[Stored records]
Segment Open
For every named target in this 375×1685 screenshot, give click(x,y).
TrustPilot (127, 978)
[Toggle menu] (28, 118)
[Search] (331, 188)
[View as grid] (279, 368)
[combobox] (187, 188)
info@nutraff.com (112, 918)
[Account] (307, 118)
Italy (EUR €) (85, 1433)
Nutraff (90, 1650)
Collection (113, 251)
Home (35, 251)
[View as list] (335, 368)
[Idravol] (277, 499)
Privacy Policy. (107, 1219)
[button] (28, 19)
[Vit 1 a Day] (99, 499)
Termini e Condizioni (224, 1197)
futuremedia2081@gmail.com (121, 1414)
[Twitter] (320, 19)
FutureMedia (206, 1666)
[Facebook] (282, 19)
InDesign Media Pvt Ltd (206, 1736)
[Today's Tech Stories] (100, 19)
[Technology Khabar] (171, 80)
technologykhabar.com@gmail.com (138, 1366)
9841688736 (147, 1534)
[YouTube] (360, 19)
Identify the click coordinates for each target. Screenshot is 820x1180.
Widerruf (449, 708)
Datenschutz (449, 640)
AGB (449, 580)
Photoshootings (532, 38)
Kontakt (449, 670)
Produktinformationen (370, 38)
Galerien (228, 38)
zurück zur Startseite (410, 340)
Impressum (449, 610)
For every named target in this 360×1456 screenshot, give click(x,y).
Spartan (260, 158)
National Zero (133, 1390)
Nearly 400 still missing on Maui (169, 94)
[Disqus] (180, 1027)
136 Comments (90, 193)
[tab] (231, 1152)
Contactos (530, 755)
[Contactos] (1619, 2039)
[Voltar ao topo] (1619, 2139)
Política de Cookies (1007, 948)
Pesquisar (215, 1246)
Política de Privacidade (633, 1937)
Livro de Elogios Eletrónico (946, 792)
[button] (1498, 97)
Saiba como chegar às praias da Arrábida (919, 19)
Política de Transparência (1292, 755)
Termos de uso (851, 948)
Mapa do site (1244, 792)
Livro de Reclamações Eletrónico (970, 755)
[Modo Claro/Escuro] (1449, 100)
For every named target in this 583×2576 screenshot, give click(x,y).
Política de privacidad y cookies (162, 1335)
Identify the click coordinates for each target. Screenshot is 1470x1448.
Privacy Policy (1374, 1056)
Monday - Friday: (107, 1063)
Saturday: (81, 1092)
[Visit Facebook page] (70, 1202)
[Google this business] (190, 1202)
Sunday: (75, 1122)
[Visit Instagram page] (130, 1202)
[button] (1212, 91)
Segment Closed
TO DO = Copy out the range of lines above starting at the line with "Contactos (530, 755)" and ending at the line with "Política de privacidad y cookies (162, 1335)", exactly and including both.

ANSWER SECTION =
Contactos (530, 755)
[Contactos] (1619, 2039)
[Voltar ao topo] (1619, 2139)
Política de Cookies (1007, 948)
Pesquisar (215, 1246)
Política de Privacidade (633, 1937)
Livro de Elogios Eletrónico (946, 792)
[button] (1498, 97)
Saiba como chegar às praias da Arrábida (919, 19)
Política de Transparência (1292, 755)
Termos de uso (851, 948)
Mapa do site (1244, 792)
Livro de Reclamações Eletrónico (970, 755)
[Modo Claro/Escuro] (1449, 100)
For every named target in this 583×2576 screenshot, give click(x,y).
Política de privacidad y cookies (162, 1335)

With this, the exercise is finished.